11/30/2008 05:12 am ET Updated May 25, 2011

Open Trade Within Closed Civil Society?

Recently India and Pakistan formally reopened a trade route previously closed for over 60 years in the disputed territory of Kashmir. The media has been awash with public statements by officials in the region rightly noting the potential benefits of reopening the trade route now linking the two rival nuclear powers. But the hyped significance of this trade route in Kashmir has marginalized the unresolved issue of recent crackdowns on civil society by the Indian military in which over 35 unarmed protesters were murdered by state security forces and over 600 protesters were injured by gunfire and beatings by Indian state security forces in August this year. This is in addition to over a 1,000 mass graves discovered in just one district in the Kashmir valley in April this year. Meanwhile, on the other side of the border, Pakistan continually fails to cease training militants that sneak into the Kashmir valley, thus, stifling civil society's efforts for developing justice and accountability.

As I witness the violence gripping Kashmir today I am reminded of August 2007 when Burmese monks and civil society faced a brutal crackdown by the military Junta in which several civilians were killed and beaten and arrested. There was instant media outcry as well as condemnation by the international community, and rightly so. Had the Burmese Junta and Thailand reopened a trade route similar to India and Pakistan, the media and international community would not applaud trade while remaining silent to the atrocities ongoing there. Yet, in the case of Kashmir, where rights groups estimate over 60,000 people have died and over 8,000 people have disappeared since 1989, there remains indifference by the media and international community to the plight of Kashmiris. The United States has yet to realize the significance of the 'Kashmir piece' to the puzzle of regional peace and security in South East Asia and the global war on terror.
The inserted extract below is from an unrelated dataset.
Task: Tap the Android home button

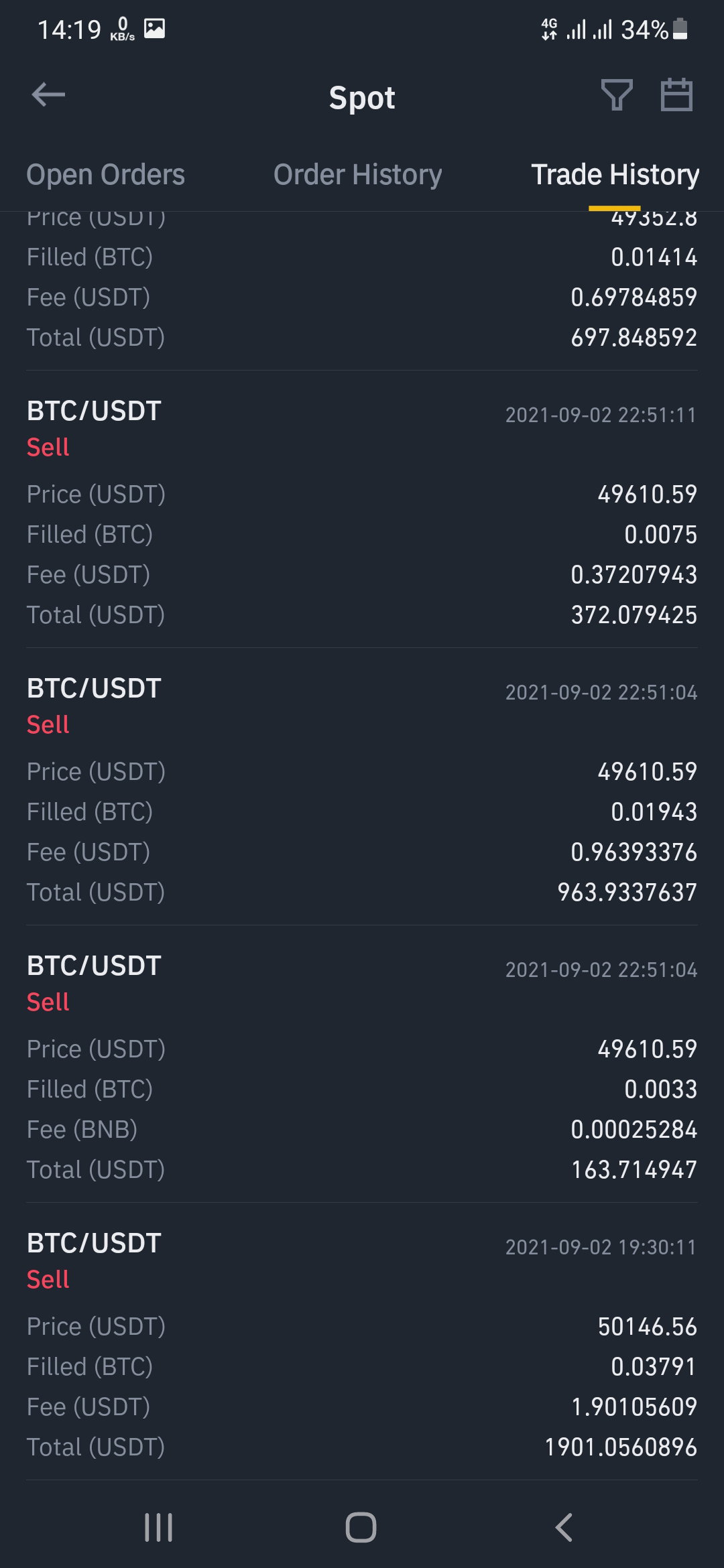Action: [x=361, y=1528]
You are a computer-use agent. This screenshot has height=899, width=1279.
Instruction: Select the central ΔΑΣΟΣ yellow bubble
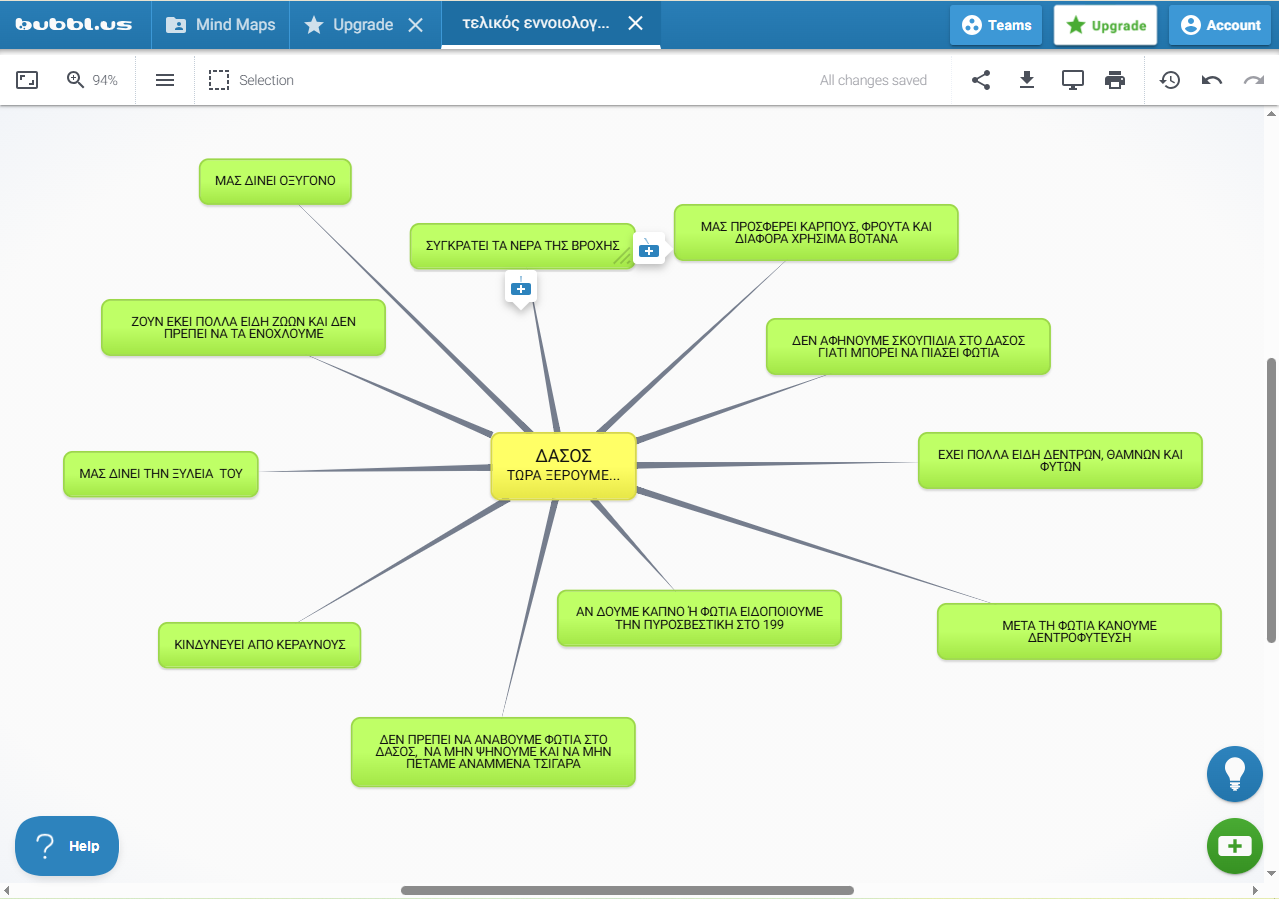563,465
The Kashmiri children born during the violent insurgency from 1989, children who have seen nothing but war and failed political and judicial processes, and a weakened civil society -- today are now children no more and are ever vulnerable to extremist ideologies as the only means to achieve some kind of action. Consequently, we may witness a resurgence of violence that had claimed thousands of lives in late 1980s and early 1990s. Further complicating the Kashmir issue is the conflict's increasing transformation from its political roots to more communal tensions between Hindus and Muslims. The communal fissure in Kashmir will polarize India's Muslims against non-Muslim communities in South-East Asia and will only complicate the global war on terror being waged in Pakistan and Afghanistan.

Further destabilization of the region will affect the global war on terror and the process of developing lasting peace in South-East Asia. This development will manifest itself over the next few years unless India ceases its violent crackdown on civil society and reevaluates its counter-insurgency tactics involving enforced disappearances and extrajudicial killings. Parallel to India, America's ties to both India and Pakistan threaten U.S. endeavors in the region. On the one hand, systematic abuses in Kashmir are continually perpetrated by India, which receives praise by the U.S. for being the world's largest democracy. Making matters worse, America's ally in the war terror, Pakistan, remains a provider of weapons and money to militants operating in Kashmir. All the while the situation on the ground deteriorates and extremists win ground against confused U.S sympathizers in the region.

The void created by India and Pakistan's failed judicial processes and their complicity in the ongoing rights abuses in Kashmir risks being capitalized by extremists from Afghanistan and Pakistan who may intensify their recruiting of Kashmiri youth to take up arms. The international community, and America in particular, must reevaluate their relationship with India and Pakistan and create avenues of communication with the region's civil society. Now is not the time to pat India and Pakistan on the back for opening a trade route previously closed for 60 years. In fact, as we look ahead to planned state elections in Indian Occupied Kashmir this November, reports from sources on the ground reveal that state security forces have already begun to round up Kashmiri political leaders calling for a boycott of the elections. Kashmiri political leaders such as Yasin Malik, president of the Jammu Kashmir Liberation Front and Nayeem Ahmad Khan, the provincial president of Hurriyat Conference, have been taken into custody in undisclosed locations.

As of Monday, October 27th, a 24-year-old unarmed youth, Irfan Amin Akhoon, was shot and killed by state security forces amidst civil protests. The shootings of unarmed protesters and mass arrests of activists are flaring up again ahead of elections in November. How will the international community respond to the current crackdowns and state sponsored abuses endured by Kashmiri civil society? To date there remain no independent monitoring services for the planned elections in Kashmir, which will take place under the guns of over 500,000 military and paramilitary forces in the region. It is time to address the atrocities and subsequent lack of justice and accountability that currently leaves Kashmiri civil society alienated and helpless.

A trade route may alleviate concerns of the international community for now; however, it will take more than a reopened trade route to erase decades of continued manipulation by India and Pakistan over Kashmiri civil society. The bruises still remain.